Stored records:
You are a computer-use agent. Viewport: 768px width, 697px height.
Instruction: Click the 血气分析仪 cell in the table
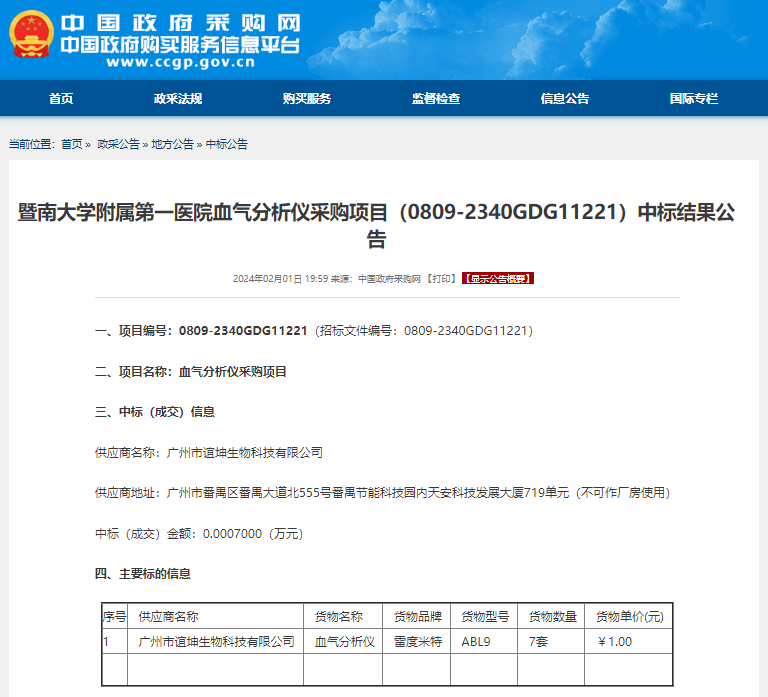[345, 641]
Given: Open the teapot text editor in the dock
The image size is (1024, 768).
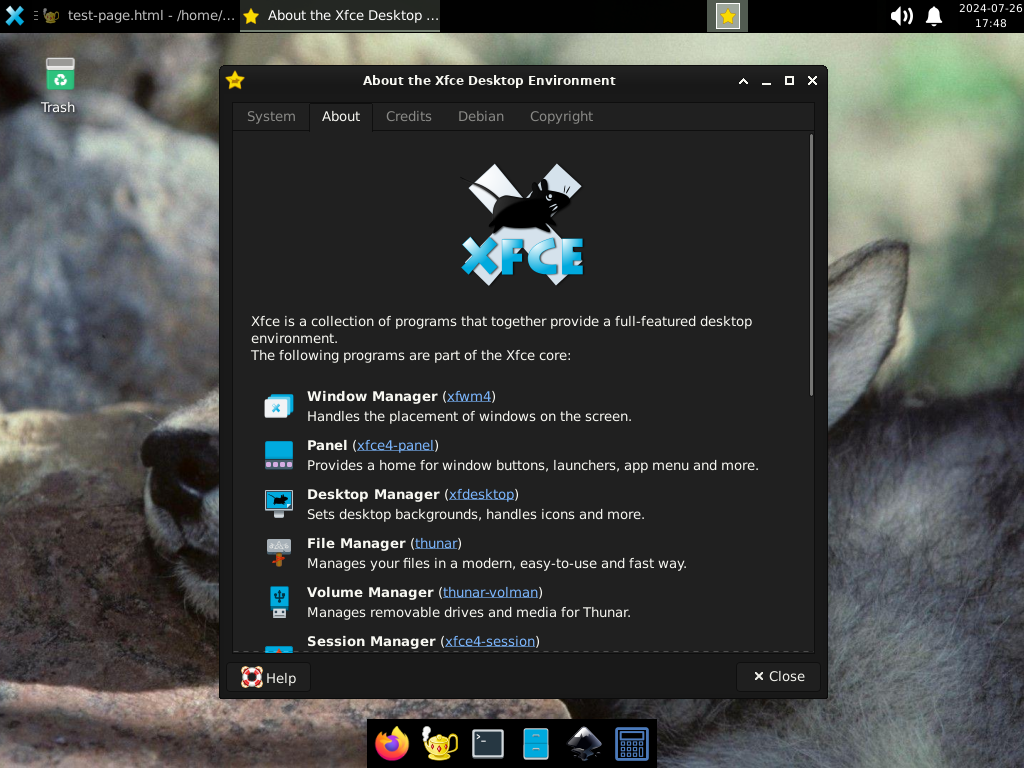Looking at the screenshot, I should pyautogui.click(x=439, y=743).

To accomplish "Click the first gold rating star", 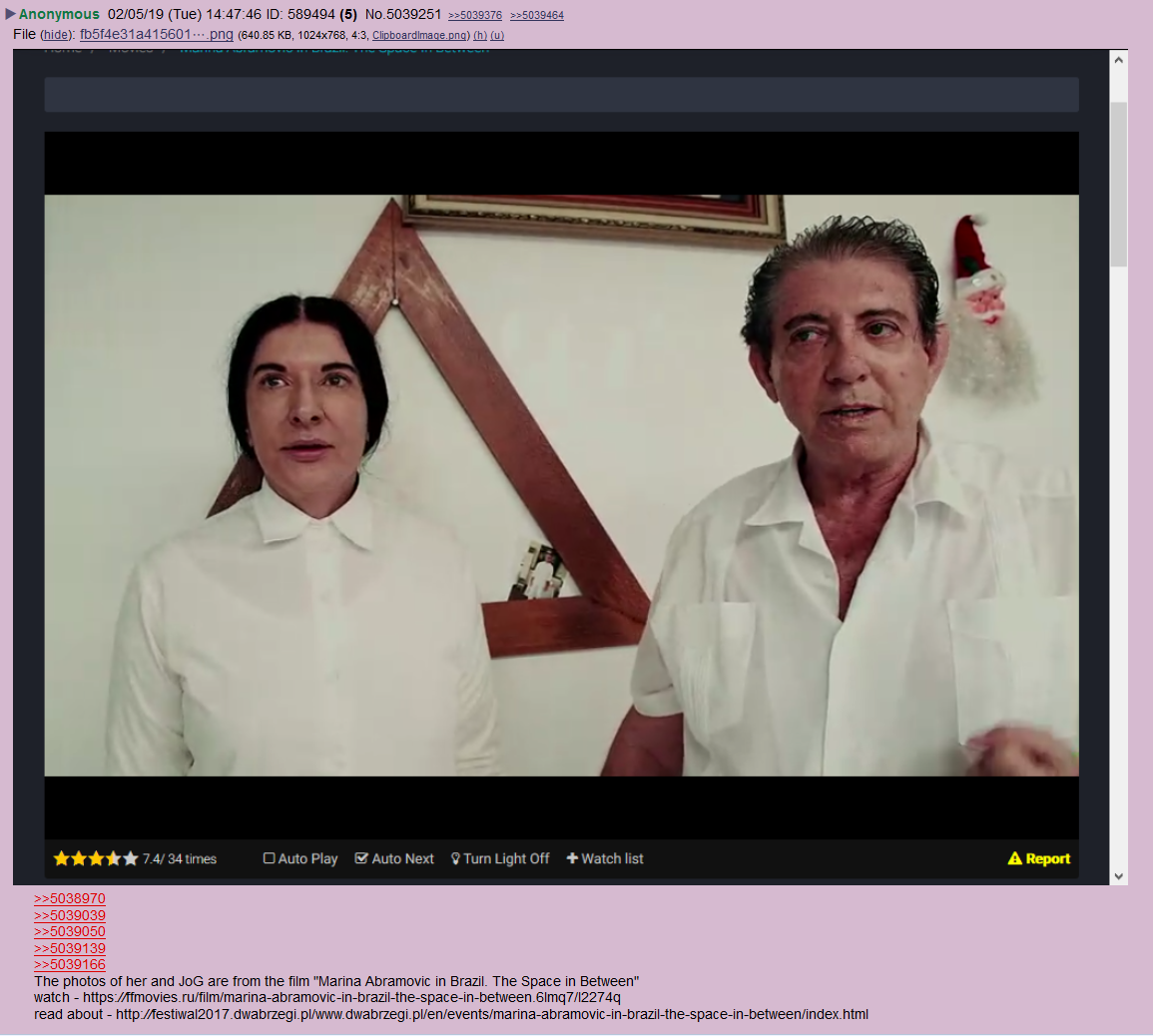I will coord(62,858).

### WORK TASK
From the first line of the entries above down to the line holding "Given: Open the", quote each line exactly and nothing else, skipping pictures.

### EXERCISE RESULT
You are a computer-use agent. Viewport: 768px width, 697px height.
Instruction: Click the 血气分析仪 cell in the table
[345, 641]
Given: Open the teapot text editor in the dock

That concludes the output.